Supplied data:
______________________________

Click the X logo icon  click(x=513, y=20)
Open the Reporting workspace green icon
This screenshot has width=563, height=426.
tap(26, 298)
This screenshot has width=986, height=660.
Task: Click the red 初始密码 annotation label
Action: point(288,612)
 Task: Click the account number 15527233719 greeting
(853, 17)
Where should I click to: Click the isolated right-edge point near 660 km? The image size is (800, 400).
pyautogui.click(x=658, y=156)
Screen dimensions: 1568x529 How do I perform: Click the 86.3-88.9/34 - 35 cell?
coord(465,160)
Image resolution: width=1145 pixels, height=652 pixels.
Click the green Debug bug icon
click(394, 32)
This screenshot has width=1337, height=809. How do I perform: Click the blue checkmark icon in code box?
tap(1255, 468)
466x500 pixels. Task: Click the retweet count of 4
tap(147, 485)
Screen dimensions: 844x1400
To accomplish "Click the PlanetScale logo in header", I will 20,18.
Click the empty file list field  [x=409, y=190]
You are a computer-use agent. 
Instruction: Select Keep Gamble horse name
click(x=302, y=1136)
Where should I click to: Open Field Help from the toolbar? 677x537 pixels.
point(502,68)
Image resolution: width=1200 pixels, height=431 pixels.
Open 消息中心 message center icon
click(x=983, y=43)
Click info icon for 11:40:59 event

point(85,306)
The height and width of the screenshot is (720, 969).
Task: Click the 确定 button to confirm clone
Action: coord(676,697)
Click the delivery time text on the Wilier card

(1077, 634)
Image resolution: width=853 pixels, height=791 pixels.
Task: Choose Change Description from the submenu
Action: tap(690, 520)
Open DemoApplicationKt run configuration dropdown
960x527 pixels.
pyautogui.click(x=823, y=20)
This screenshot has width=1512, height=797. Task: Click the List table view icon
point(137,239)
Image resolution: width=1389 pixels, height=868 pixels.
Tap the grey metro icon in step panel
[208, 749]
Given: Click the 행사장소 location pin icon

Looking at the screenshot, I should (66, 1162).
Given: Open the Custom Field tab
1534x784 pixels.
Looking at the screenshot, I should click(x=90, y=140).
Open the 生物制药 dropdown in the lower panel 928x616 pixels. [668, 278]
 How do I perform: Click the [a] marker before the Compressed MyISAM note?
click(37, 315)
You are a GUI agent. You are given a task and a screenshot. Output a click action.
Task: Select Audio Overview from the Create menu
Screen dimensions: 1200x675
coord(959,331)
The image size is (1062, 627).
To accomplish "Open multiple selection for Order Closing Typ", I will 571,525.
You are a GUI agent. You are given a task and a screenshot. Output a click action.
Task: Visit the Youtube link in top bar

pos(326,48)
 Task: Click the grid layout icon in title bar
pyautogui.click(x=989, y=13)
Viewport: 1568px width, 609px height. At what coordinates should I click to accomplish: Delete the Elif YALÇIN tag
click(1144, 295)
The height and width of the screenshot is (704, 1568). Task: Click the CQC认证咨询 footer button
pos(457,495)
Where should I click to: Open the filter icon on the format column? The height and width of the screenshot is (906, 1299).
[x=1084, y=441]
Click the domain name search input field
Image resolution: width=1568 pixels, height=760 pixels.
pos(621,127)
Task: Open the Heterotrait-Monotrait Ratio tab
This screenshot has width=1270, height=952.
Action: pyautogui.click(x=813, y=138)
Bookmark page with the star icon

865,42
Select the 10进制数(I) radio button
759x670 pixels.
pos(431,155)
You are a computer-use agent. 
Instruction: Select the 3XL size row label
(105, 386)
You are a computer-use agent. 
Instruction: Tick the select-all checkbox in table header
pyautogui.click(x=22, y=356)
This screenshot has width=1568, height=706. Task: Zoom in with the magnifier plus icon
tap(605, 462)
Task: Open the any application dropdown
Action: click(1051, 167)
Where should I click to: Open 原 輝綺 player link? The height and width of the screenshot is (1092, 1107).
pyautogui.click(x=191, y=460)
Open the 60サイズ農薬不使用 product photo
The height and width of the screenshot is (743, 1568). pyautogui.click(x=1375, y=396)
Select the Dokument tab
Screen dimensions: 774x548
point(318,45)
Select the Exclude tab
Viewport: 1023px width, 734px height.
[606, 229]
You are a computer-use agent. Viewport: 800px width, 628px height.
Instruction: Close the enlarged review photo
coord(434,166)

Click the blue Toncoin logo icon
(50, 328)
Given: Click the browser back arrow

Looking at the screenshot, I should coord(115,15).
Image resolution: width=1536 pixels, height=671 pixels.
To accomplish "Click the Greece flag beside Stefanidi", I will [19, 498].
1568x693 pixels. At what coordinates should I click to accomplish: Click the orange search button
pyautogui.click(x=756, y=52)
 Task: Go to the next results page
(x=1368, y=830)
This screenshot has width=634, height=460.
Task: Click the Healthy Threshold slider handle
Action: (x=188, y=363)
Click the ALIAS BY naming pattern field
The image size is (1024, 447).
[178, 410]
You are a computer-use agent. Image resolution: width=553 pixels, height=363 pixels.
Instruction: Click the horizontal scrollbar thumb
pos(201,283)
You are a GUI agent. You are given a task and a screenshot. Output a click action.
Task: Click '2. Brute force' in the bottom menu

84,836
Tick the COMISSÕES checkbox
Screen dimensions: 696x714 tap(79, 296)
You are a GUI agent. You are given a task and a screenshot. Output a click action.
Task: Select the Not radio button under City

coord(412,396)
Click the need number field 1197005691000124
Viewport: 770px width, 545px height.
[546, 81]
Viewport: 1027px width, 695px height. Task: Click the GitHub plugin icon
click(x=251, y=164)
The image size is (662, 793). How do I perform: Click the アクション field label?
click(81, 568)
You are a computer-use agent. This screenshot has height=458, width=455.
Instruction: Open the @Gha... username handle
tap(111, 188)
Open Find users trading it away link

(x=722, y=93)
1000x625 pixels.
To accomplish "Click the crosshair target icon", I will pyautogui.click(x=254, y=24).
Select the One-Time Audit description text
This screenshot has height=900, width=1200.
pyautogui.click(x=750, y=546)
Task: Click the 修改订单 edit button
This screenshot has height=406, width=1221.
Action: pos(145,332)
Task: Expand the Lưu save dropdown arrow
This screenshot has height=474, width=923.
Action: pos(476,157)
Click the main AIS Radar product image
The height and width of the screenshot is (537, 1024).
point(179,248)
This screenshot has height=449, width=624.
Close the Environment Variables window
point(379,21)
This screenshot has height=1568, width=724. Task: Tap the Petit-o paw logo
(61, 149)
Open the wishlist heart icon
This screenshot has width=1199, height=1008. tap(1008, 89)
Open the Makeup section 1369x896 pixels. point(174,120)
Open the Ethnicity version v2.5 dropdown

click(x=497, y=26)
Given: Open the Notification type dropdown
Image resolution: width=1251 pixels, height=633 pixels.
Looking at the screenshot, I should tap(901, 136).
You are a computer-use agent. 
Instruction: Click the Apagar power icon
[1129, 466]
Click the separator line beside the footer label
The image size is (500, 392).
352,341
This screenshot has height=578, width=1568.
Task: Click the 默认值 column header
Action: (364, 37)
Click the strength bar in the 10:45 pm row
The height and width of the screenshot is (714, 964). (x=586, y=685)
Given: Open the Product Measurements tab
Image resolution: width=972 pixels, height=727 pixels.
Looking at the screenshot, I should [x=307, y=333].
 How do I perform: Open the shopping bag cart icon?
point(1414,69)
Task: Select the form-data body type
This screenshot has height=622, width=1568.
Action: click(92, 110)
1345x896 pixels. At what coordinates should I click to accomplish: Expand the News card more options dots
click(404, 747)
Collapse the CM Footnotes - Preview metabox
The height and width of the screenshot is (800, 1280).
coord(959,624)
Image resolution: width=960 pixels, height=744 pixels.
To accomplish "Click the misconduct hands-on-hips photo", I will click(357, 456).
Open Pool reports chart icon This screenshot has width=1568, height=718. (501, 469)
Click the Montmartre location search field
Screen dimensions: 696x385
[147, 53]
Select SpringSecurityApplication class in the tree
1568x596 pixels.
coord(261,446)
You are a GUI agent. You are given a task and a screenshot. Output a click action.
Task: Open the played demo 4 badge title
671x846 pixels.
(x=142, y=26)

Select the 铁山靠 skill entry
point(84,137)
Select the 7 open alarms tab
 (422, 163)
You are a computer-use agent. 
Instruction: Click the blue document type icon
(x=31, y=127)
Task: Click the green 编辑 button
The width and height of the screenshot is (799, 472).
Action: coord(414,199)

______________________________

What the task requires: Could you restate, word for word, every line from the one containing "The image size is (500, 392)." through the last line of the records above, and nothing more?

Written answer:
The image size is (500, 392).
352,341
This screenshot has height=578, width=1568.
Task: Click the 默认值 column header
Action: (364, 37)
Click the strength bar in the 10:45 pm row
The height and width of the screenshot is (714, 964). (x=586, y=685)
Given: Open the Product Measurements tab
Image resolution: width=972 pixels, height=727 pixels.
Looking at the screenshot, I should [x=307, y=333].
 How do I perform: Open the shopping bag cart icon?
point(1414,69)
Task: Select the form-data body type
This screenshot has height=622, width=1568.
Action: click(92, 110)
1345x896 pixels. At what coordinates should I click to accomplish: Expand the News card more options dots
click(404, 747)
Collapse the CM Footnotes - Preview metabox
The height and width of the screenshot is (800, 1280).
coord(959,624)
Image resolution: width=960 pixels, height=744 pixels.
To accomplish "Click the misconduct hands-on-hips photo", I will click(357, 456).
Open Pool reports chart icon This screenshot has width=1568, height=718. (501, 469)
Click the Montmartre location search field
Screen dimensions: 696x385
[147, 53]
Select SpringSecurityApplication class in the tree
1568x596 pixels.
coord(261,446)
You are a GUI agent. You are given a task and a screenshot. Output a click action.
Task: Open the played demo 4 badge title
671x846 pixels.
(x=142, y=26)

Select the 铁山靠 skill entry
point(84,137)
Select the 7 open alarms tab
 (422, 163)
You are a computer-use agent. 
Instruction: Click the blue document type icon
(x=31, y=127)
Task: Click the green 编辑 button
The width and height of the screenshot is (799, 472).
Action: coord(414,199)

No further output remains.